- _Exercise materials_:
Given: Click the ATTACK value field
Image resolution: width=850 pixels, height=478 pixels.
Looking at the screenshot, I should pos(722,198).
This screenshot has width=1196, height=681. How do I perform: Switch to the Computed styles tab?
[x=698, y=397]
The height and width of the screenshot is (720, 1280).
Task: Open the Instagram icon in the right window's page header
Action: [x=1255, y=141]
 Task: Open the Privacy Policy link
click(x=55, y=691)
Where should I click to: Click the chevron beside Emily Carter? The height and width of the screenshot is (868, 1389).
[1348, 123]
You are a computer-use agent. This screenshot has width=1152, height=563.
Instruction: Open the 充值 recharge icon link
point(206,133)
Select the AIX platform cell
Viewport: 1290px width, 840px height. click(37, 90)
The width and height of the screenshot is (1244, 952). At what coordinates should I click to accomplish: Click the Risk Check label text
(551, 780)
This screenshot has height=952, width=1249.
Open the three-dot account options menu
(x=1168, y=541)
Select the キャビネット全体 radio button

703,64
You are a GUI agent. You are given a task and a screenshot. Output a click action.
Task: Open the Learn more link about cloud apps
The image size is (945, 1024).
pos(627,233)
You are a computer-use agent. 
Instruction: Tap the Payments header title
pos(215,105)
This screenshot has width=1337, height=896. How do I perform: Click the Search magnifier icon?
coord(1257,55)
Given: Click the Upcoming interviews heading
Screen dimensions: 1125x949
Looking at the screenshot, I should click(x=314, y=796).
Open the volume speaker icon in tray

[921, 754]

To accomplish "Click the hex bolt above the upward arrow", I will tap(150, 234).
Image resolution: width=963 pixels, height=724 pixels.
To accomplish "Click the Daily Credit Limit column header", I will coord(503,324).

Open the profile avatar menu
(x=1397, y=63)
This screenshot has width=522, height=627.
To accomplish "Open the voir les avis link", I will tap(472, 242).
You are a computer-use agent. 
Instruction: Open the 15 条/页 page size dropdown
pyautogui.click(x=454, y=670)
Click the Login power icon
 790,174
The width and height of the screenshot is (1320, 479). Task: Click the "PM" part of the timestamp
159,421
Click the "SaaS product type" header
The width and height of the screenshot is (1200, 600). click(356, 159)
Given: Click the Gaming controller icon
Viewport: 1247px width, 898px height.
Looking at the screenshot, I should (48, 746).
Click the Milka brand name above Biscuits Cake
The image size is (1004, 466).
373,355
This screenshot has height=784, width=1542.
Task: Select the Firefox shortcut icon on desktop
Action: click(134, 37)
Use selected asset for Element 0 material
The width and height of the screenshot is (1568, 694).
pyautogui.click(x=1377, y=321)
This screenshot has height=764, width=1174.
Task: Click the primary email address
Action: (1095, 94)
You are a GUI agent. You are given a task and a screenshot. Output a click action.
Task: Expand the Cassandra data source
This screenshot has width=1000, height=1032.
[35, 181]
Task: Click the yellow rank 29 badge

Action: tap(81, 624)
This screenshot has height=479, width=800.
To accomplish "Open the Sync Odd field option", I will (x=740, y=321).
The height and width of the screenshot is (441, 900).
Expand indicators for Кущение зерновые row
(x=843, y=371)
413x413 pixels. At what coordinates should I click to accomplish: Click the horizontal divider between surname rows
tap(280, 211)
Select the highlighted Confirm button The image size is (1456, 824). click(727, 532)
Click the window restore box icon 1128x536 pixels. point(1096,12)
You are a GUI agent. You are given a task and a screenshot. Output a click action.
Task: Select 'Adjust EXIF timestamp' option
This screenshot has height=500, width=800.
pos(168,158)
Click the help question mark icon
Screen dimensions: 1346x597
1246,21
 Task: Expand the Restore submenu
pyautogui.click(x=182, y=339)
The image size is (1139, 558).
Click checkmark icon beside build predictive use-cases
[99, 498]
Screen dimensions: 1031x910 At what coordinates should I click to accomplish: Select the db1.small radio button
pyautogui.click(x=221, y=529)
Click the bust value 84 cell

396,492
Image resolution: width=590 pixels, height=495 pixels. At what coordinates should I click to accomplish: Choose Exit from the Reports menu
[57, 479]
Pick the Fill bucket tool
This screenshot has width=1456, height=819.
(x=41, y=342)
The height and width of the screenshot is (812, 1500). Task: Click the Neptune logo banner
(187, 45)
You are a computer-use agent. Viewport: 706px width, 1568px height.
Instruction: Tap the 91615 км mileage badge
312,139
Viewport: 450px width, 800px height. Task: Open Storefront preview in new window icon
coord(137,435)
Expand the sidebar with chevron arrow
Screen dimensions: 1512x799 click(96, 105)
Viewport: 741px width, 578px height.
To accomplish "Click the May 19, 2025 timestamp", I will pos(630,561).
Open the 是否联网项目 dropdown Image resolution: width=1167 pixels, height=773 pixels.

- _Assignment_:
Transcribe the listing shown above in full and without change.

- _Your solution_:
Given: Click the ATTACK value field
Image resolution: width=850 pixels, height=478 pixels.
Looking at the screenshot, I should pos(722,198).
This screenshot has width=1196, height=681. How do I perform: Switch to the Computed styles tab?
[x=698, y=397]
The height and width of the screenshot is (720, 1280).
Task: Open the Instagram icon in the right window's page header
Action: [x=1255, y=141]
 Task: Open the Privacy Policy link
click(x=55, y=691)
Where should I click to: Click the chevron beside Emily Carter? The height and width of the screenshot is (868, 1389).
[1348, 123]
You are a computer-use agent. This screenshot has width=1152, height=563.
Instruction: Open the 充值 recharge icon link
point(206,133)
Select the AIX platform cell
Viewport: 1290px width, 840px height. click(37, 90)
The width and height of the screenshot is (1244, 952). At what coordinates should I click to accomplish: Click the Risk Check label text
(551, 780)
This screenshot has height=952, width=1249.
Open the three-dot account options menu
(x=1168, y=541)
Select the キャビネット全体 radio button

703,64
You are a GUI agent. You are given a task and a screenshot. Output a click action.
Task: Open the Learn more link about cloud apps
The image size is (945, 1024).
pos(627,233)
You are a computer-use agent. 
Instruction: Tap the Payments header title
pos(215,105)
This screenshot has width=1337, height=896. How do I perform: Click the Search magnifier icon?
coord(1257,55)
Given: Click the Upcoming interviews heading
Screen dimensions: 1125x949
Looking at the screenshot, I should click(x=314, y=796).
Open the volume speaker icon in tray

[921, 754]

To accomplish "Click the hex bolt above the upward arrow", I will tap(150, 234).
Image resolution: width=963 pixels, height=724 pixels.
To accomplish "Click the Daily Credit Limit column header", I will coord(503,324).

Open the profile avatar menu
(x=1397, y=63)
This screenshot has width=522, height=627.
To accomplish "Open the voir les avis link", I will tap(472, 242).
You are a computer-use agent. 
Instruction: Open the 15 条/页 page size dropdown
pyautogui.click(x=454, y=670)
Click the Login power icon
 790,174
The width and height of the screenshot is (1320, 479). Task: Click the "PM" part of the timestamp
159,421
Click the "SaaS product type" header
The width and height of the screenshot is (1200, 600). click(356, 159)
Given: Click the Gaming controller icon
Viewport: 1247px width, 898px height.
Looking at the screenshot, I should (48, 746).
Click the Milka brand name above Biscuits Cake
The image size is (1004, 466).
373,355
This screenshot has height=784, width=1542.
Task: Select the Firefox shortcut icon on desktop
Action: click(134, 37)
Use selected asset for Element 0 material
The width and height of the screenshot is (1568, 694).
pyautogui.click(x=1377, y=321)
This screenshot has height=764, width=1174.
Task: Click the primary email address
Action: (1095, 94)
You are a GUI agent. You are given a task and a screenshot. Output a click action.
Task: Expand the Cassandra data source
This screenshot has width=1000, height=1032.
[35, 181]
Task: Click the yellow rank 29 badge

Action: tap(81, 624)
This screenshot has height=479, width=800.
To accomplish "Open the Sync Odd field option", I will (x=740, y=321).
The height and width of the screenshot is (441, 900).
Expand indicators for Кущение зерновые row
(x=843, y=371)
413x413 pixels. At what coordinates should I click to accomplish: Click the horizontal divider between surname rows
tap(280, 211)
Select the highlighted Confirm button The image size is (1456, 824). click(727, 532)
Click the window restore box icon 1128x536 pixels. point(1096,12)
You are a GUI agent. You are given a task and a screenshot. Output a click action.
Task: Select 'Adjust EXIF timestamp' option
This screenshot has height=500, width=800.
pos(168,158)
Click the help question mark icon
Screen dimensions: 1346x597
1246,21
 Task: Expand the Restore submenu
pyautogui.click(x=182, y=339)
The image size is (1139, 558).
Click checkmark icon beside build predictive use-cases
[99, 498]
Screen dimensions: 1031x910 At what coordinates should I click to accomplish: Select the db1.small radio button
pyautogui.click(x=221, y=529)
Click the bust value 84 cell

396,492
Image resolution: width=590 pixels, height=495 pixels. At what coordinates should I click to accomplish: Choose Exit from the Reports menu
[57, 479]
Pick the Fill bucket tool
This screenshot has width=1456, height=819.
(x=41, y=342)
The height and width of the screenshot is (812, 1500). Task: Click the Neptune logo banner
(187, 45)
You are a computer-use agent. Viewport: 706px width, 1568px height.
Instruction: Tap the 91615 км mileage badge
312,139
Viewport: 450px width, 800px height. Task: Open Storefront preview in new window icon
coord(137,435)
Expand the sidebar with chevron arrow
Screen dimensions: 1512x799 click(96, 105)
Viewport: 741px width, 578px height.
To accomplish "Click the May 19, 2025 timestamp", I will pos(630,561).
Open the 是否联网项目 dropdown Image resolution: width=1167 pixels, height=773 pixels.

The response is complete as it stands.